• _Task statement_: Count each line below that has the word "computer" in it, and give only the total.

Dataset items

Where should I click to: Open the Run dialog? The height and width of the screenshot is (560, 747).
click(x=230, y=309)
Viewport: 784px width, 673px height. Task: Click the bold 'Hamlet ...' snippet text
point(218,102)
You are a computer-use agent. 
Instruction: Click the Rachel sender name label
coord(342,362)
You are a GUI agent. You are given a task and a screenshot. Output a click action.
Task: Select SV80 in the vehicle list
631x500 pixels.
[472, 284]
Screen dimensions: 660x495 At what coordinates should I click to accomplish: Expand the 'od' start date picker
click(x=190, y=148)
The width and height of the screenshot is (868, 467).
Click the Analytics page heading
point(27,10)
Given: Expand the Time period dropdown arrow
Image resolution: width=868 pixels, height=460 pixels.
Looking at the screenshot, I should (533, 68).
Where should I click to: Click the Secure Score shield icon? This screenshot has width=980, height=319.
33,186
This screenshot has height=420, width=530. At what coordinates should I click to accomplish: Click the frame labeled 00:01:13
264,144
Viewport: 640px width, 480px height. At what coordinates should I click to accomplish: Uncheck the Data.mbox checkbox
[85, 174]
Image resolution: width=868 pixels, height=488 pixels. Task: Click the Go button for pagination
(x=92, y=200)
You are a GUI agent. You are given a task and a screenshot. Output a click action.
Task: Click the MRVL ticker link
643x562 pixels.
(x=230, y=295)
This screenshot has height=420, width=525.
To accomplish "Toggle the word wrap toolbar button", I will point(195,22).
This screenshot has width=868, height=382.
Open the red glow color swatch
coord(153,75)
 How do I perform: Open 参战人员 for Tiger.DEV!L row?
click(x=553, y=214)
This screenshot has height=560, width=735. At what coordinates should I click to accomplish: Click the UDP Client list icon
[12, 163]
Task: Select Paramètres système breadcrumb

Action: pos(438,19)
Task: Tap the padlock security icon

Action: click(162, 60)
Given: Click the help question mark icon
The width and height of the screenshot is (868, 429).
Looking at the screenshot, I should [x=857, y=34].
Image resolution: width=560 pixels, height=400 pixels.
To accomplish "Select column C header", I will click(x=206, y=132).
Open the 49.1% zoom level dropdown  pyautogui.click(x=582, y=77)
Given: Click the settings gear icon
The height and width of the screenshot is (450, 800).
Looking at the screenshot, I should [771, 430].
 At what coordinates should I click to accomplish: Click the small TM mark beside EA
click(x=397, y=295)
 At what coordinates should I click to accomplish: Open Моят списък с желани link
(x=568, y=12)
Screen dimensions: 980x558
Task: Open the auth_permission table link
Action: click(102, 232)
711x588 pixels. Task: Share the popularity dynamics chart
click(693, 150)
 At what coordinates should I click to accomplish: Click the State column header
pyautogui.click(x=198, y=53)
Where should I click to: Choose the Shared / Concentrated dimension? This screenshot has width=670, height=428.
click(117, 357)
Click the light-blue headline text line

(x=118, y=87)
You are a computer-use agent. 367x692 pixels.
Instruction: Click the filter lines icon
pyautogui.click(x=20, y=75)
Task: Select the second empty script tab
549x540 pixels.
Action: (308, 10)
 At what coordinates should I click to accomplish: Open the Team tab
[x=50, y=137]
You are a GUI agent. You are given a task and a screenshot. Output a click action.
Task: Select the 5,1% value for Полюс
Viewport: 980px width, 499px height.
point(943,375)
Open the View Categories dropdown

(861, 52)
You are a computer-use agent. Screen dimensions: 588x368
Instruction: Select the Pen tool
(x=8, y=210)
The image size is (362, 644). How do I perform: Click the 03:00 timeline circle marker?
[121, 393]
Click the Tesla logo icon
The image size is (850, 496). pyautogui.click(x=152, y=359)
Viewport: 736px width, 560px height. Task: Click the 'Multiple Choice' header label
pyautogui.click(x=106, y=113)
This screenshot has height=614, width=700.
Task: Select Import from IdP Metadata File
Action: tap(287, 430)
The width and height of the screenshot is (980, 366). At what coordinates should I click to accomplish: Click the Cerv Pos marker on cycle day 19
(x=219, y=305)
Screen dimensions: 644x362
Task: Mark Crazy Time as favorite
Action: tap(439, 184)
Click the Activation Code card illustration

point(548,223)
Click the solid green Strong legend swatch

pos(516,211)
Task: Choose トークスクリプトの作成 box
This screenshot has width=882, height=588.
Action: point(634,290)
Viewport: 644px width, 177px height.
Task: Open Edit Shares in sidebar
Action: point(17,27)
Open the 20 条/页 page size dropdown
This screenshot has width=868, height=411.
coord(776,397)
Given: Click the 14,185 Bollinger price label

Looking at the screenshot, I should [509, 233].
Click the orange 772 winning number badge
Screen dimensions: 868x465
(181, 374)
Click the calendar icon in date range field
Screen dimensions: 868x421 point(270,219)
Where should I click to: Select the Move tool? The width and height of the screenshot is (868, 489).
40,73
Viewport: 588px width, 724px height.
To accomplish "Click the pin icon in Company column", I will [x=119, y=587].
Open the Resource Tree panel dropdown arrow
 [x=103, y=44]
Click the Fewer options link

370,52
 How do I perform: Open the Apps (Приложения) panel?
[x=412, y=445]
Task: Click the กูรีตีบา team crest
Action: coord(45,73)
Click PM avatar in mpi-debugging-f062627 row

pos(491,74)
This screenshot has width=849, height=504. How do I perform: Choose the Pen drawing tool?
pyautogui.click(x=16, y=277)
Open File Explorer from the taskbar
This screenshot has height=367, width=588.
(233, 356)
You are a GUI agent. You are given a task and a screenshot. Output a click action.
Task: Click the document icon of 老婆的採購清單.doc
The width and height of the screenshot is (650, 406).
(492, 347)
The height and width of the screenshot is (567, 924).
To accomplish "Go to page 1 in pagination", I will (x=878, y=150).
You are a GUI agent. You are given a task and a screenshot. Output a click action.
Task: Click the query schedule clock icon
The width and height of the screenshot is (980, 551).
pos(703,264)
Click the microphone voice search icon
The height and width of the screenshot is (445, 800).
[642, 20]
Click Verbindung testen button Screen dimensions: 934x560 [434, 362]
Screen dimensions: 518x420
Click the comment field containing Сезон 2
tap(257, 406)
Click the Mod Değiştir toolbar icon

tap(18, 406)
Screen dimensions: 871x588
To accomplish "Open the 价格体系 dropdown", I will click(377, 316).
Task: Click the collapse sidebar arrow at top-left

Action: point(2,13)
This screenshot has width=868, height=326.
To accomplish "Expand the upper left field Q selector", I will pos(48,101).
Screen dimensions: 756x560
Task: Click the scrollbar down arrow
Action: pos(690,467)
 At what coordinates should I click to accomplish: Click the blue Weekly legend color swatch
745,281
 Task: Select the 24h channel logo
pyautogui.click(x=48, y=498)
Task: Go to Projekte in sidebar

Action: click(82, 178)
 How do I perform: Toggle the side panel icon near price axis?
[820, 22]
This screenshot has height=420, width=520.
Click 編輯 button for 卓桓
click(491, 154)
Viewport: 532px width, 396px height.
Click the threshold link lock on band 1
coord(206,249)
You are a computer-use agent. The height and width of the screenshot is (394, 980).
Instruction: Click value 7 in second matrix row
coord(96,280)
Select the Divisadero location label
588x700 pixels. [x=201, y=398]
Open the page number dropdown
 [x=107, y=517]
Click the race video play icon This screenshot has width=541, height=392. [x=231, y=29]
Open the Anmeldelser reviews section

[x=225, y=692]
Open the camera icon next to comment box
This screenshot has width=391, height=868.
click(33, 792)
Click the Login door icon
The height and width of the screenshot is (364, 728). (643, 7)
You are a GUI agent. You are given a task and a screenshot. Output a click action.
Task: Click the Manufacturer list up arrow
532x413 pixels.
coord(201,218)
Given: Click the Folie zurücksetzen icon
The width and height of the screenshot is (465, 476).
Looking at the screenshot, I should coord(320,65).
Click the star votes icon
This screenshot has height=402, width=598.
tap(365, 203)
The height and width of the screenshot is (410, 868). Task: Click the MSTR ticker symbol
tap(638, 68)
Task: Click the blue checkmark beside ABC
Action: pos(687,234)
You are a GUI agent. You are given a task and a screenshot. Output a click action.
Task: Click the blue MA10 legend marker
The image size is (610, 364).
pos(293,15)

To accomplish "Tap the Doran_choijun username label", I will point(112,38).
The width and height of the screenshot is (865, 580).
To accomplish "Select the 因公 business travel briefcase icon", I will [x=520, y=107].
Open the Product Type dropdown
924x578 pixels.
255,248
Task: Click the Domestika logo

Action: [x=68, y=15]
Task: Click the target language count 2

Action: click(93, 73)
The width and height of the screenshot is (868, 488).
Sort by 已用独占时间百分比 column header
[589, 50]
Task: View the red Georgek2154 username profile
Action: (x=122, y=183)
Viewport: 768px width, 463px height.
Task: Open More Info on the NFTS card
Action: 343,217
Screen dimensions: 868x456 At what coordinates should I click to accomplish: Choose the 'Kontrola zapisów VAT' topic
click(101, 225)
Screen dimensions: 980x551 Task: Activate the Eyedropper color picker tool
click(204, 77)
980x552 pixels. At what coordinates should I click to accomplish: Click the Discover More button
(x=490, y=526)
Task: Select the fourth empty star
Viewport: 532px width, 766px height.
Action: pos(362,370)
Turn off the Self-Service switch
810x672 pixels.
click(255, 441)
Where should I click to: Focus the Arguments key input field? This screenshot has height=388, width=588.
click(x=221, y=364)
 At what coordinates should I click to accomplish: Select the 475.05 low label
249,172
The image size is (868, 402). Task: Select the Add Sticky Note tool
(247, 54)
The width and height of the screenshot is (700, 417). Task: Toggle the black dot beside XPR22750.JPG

• _Your response_: 4